Starting at the first line of the data, please print exactly those lines through the one that holds "Purchase the Mono plan with Buy Now", omitting every picture.

════════════════

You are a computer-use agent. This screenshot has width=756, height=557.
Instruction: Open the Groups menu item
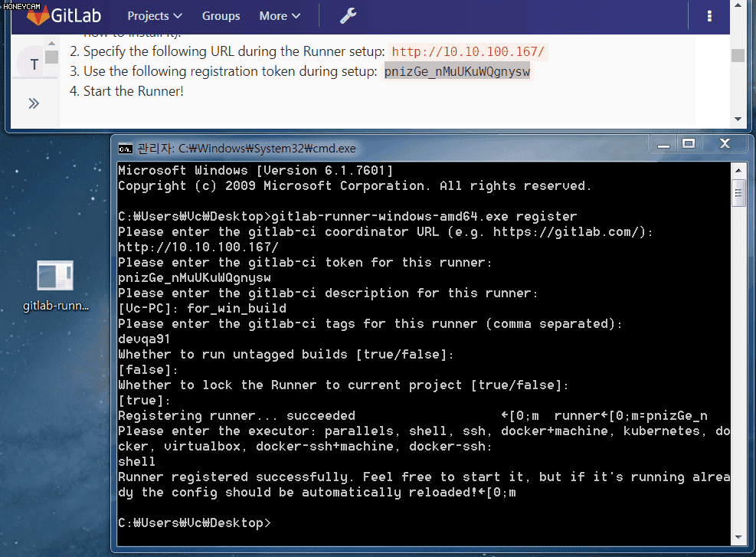point(221,15)
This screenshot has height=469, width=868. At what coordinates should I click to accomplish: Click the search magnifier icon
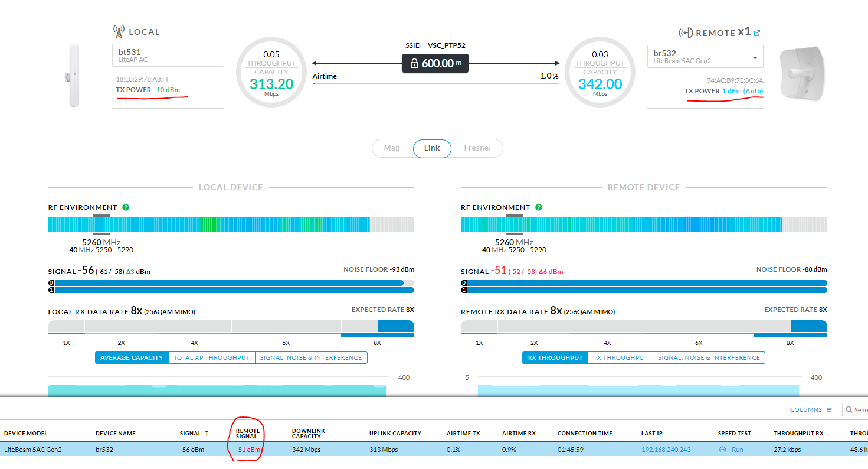coord(848,410)
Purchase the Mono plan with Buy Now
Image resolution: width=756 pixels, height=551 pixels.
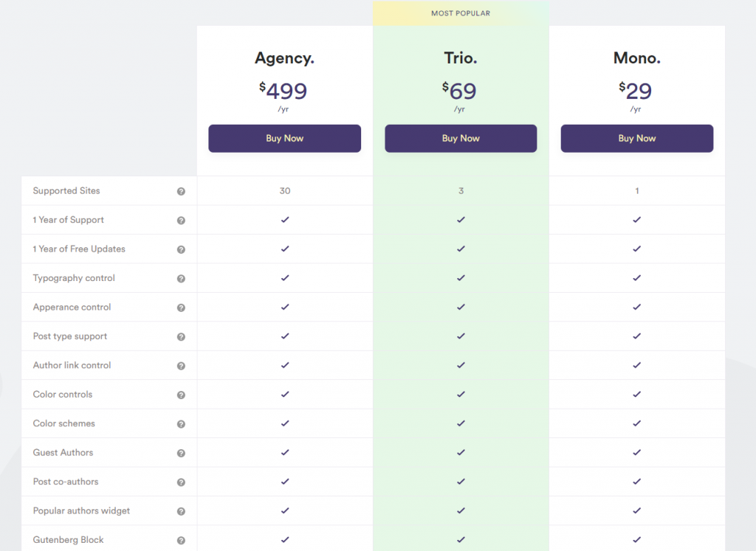637,138
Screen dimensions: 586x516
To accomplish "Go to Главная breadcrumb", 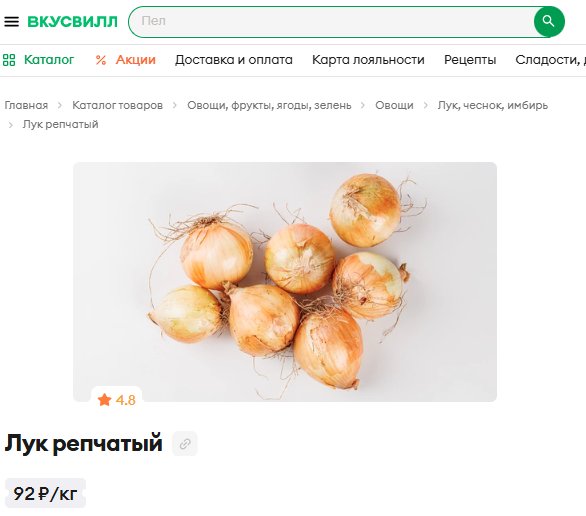I will (26, 105).
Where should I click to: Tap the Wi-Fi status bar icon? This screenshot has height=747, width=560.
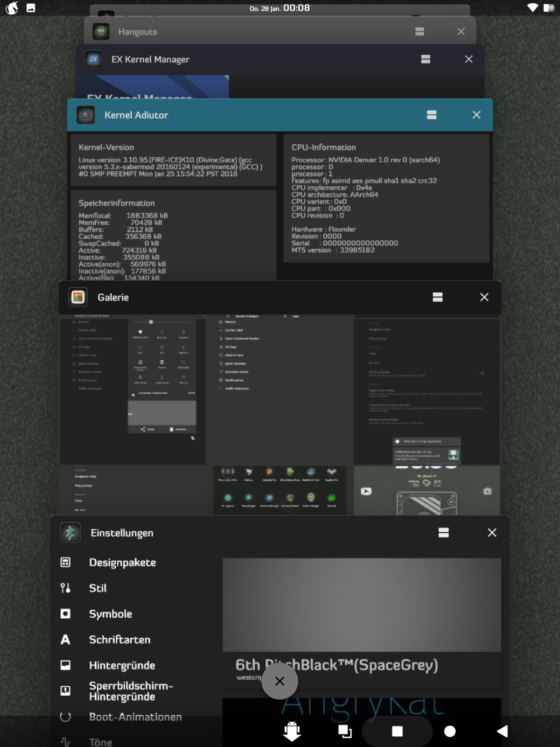point(532,8)
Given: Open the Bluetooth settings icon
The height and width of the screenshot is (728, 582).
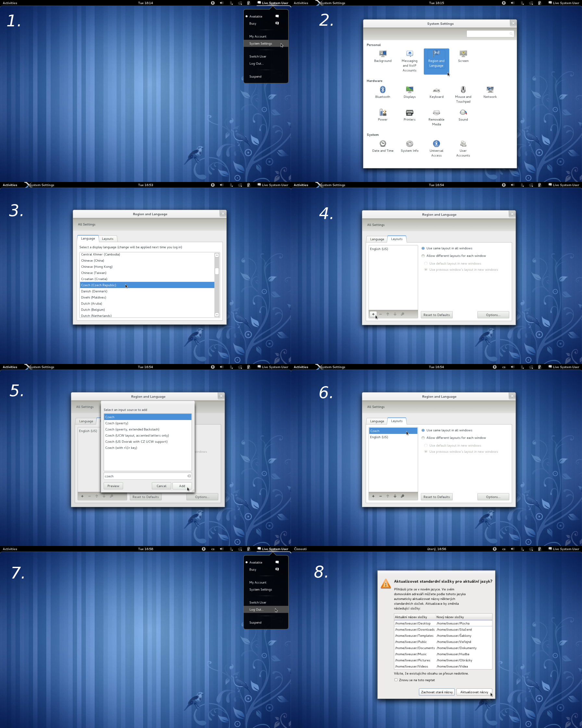Looking at the screenshot, I should click(x=382, y=90).
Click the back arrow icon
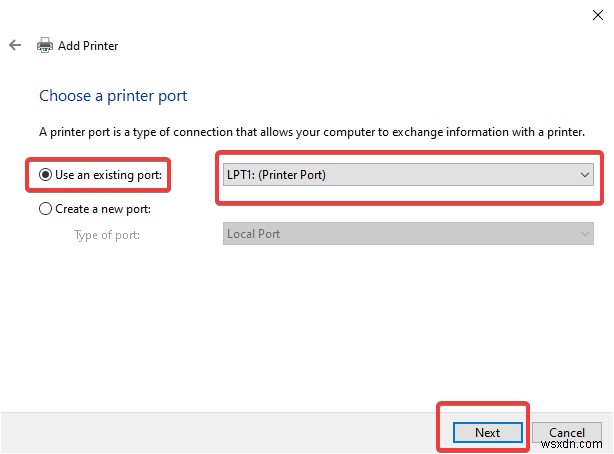The image size is (614, 454). pos(15,45)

════════════════

◆ REPLY ◆
You are a computer-use agent. This screenshot has width=756, height=557.
Instruction: Open the Groups menu item
point(221,15)
This screenshot has height=469, width=868. At what coordinates should I click to accomplish: Click the search magnifier icon
coord(848,410)
Purchase the Mono plan with Buy Now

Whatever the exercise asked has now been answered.